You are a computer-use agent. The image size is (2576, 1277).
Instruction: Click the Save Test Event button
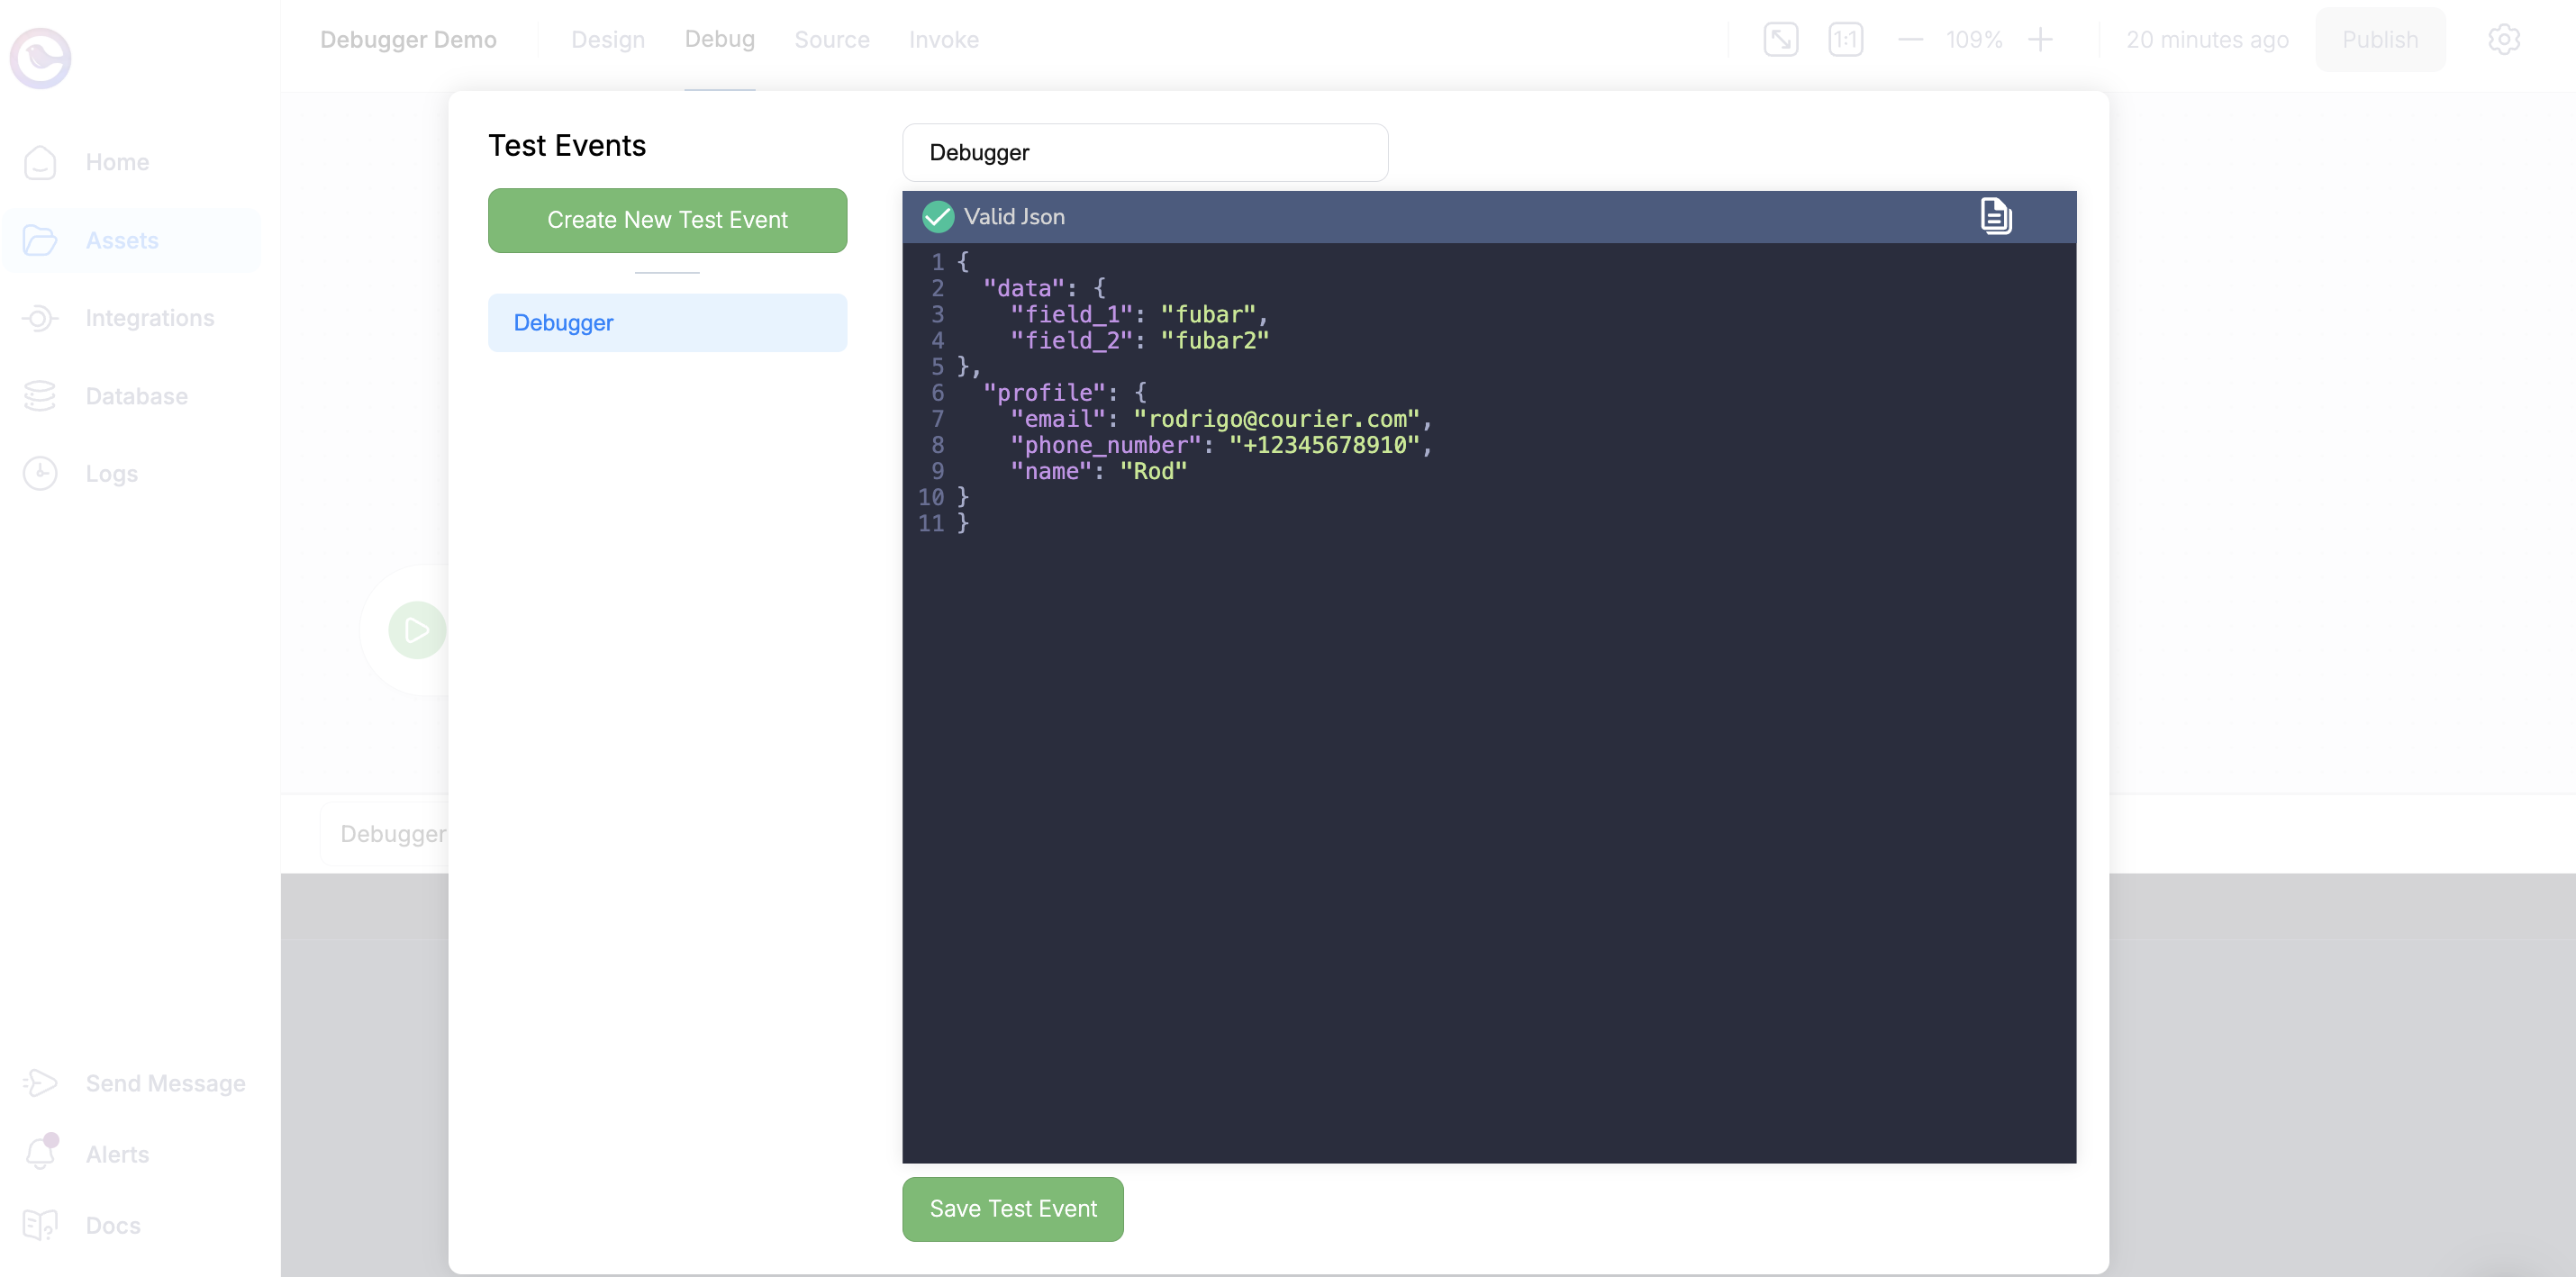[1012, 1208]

------------------------------------------------

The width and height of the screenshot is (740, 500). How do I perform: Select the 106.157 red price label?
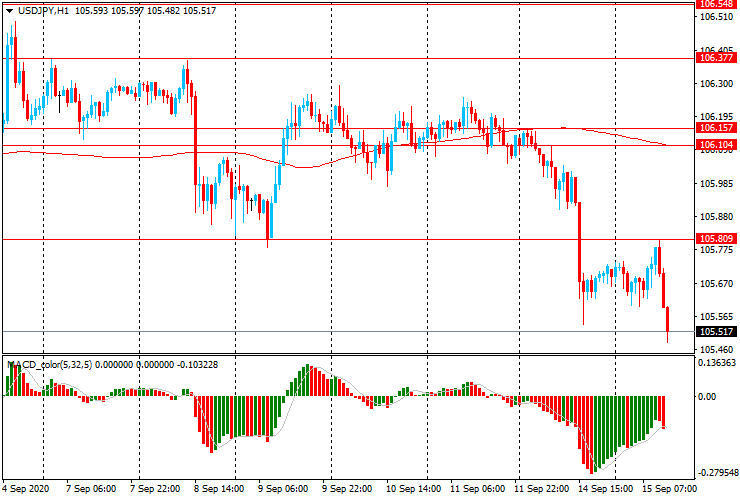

------------------------------------------------

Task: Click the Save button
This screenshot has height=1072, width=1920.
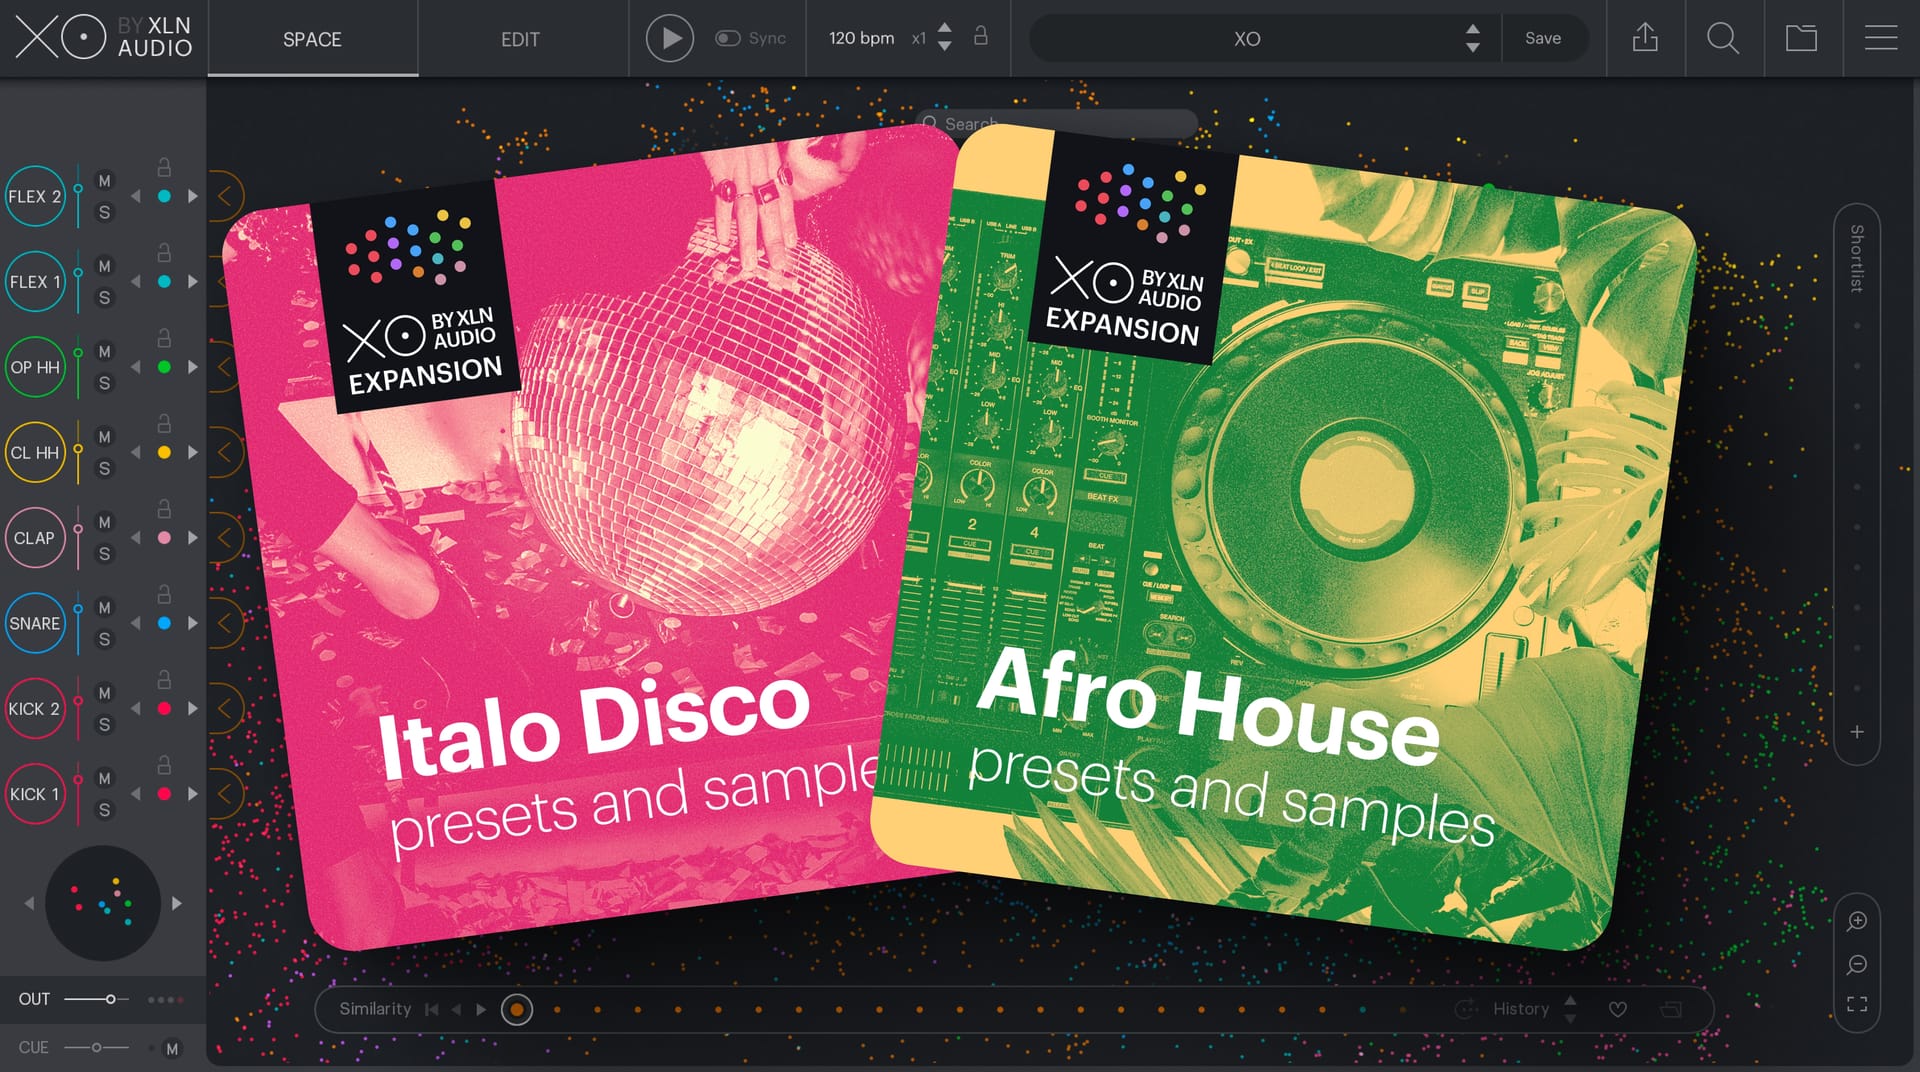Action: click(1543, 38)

------------------------------------------------

# Stated task
Reproduce everything in the material from the line containing "You are a computer-use" down to the line containing "[1012, 1208]", replacing "agent" with "assistant" and leaving the rest unchanged. Omit the pictures from your answer.

# Full output
You are a computer-use assistant. The image size is (2576, 1277).
Instruction: Click the Save Test Event button
[1012, 1208]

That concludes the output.